> [PROVIDED TEXT]
1. The term “Bank” means International Bank for Reconstruction and Development.
2. The term “member” means a member of the Bank.
3. The term “United States” means the United States of America.
4. The term “currency” means such coin or currency as at the time referred to is legal tender for the payment of public and private debts in the territories of the government referred to, whether or not such government is a member. Whenever reference is made to the currency of a member, the term “currency” includes the currencies of all colonies and territories on whose behalf at the time referred to such member has accepted membership in the Bank.
5. The term “dollars” and the sign “$” means dollars in currency of the United States.
6. The term “Loan Agreement” means the particular loan agreement to which these Regulations shall have been made applicable, as amended from time to time; and such term includes all agreements supplemental to the Loan Agreement and all schedules to the Loan Agreement.
7. The term “Loan” means the loan provided for in the Loan Agreement.
8. The term “Borrower” means the member of the Bank to which the Loan is made.
9. The term “Bonds” means bonds executed and delivered by the Borrower pursuant to the Loan Agreement; and such term includes any such bonds issued in exchange for, or on transfer of, Bonds as herein defined.
10. The term “Loan Account” means the account on the books of the Bank to which the amount of the Loan is to be credited as provided in Section 2.01.
11. The term “Project” means the project or program for which the Loan is granted, as such project or program is described in the Loan Agreement and as the description thereof shall be amended from time to time by agreement between the Bank and the Borrower.
12. The term “goods” means equipment, supplies and services which are required for the Project. Wherever reference is made to the cost of any goods, such cost shall be deemed to include the cost of importing such goods into the territories of the Borrower.
13. The term “external debt” means any debt payable in any medium other than currency of the Borrower, whether such debt is payable absolutely or at the option of the creditor in such other medium.
14. The term “Closing Date” means the date specified in the Loan Agreement as the Closing Date, or such other date as shall be agreed upon by the Bank and the Borrower as the Closing Date.
15. The term “Effective Date” means the date on which the Loan Agreement shall come into force and effect as provided in Section 9.03.
16. The term “lien” shall include mortgages, pledges, charges, privileges and priorities of any kind.
17. The term “assets” shall include revenues and property of any kind.
18. The terms “tax” and “taxes” shall include imposts, duties and levies of any kind, whether in effect at the date of the Loan Agreement or thereafter imposed.
19. Wherever reference is made to the incurring of debt such reference shall include the assumption and guarantee of debt.

> [INFORMATION SHOWN]
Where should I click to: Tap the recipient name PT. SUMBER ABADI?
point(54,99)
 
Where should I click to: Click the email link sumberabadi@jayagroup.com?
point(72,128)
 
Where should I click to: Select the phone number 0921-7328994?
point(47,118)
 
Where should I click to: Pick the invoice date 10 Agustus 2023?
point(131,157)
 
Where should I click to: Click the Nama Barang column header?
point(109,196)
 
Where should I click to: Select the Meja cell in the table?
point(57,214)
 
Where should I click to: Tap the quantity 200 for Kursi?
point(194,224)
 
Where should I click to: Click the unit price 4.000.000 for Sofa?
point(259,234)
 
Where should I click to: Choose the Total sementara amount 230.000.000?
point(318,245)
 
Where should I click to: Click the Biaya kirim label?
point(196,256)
...
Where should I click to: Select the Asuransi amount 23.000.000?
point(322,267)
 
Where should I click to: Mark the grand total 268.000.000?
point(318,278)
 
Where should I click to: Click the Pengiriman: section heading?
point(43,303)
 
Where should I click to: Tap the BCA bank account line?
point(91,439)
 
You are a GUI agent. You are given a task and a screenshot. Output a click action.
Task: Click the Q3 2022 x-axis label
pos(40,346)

> [WHAT IS ASKED]
A. Decide whether each statement below agrees with the loan definitions text. For each, answer yes or no and quote the text's deciding words exactly.
(i) The term "assets" covers revenues.
(ii) The term "goods" refers only to equipment and supplies and excludes services.
(iii) The Closing Date can only be the date specified in the Loan Agreement.
B. Extend the loan definitions text past its last numbered entry.

> [RESULTS FOR EACH TASK]
A.
(i) Yes: "The term “assets” shall include revenues and property of any kind."
(ii) No: "The term “goods” means equipment, supplies and services which are required for the Project."
(iii) No: "or such other date as shall be agreed upon by the Bank and the Borrower as the Closing Date."

B.
References in these Regulations to Articles or Sections are to Articles or Sections of these Regulations; references in a Loan Agreement to Articles or Sections are to Articles or Sections of such Loan Agreement.
SECTIONS 10.02.
Headings . The headings of the Articles and Sections and the Table of Contents are inserted for convenience of reference only and are not a part of these Regulations.
SCHEDULE 1
Form of Registered Bond Without Coupons Payable in Dollars
$ | 000 | $ | 000 |
No. | 000 | No. | 000 |
[NAME OF BORROWER]
Serial Bond due
[NAME OF BORROWER] (hereinafter called [the Borrower]), for value received, hereby promises to pay to , or registered assigns, on the day of 19 , at the office or agency of [the Borrower] in the Borough of Manhattan, in The City of New York, the sum of DOLLARS in such coin or currency of the United States of America as at the time of payment is legal tender for public and private debts, and to pay interest thereon from the date hereof at said office or agency in like coin or currency at the rate of per centum ( %) per annum, payable semi‑annually on and until payment of said principal sum has been made or duly provided for.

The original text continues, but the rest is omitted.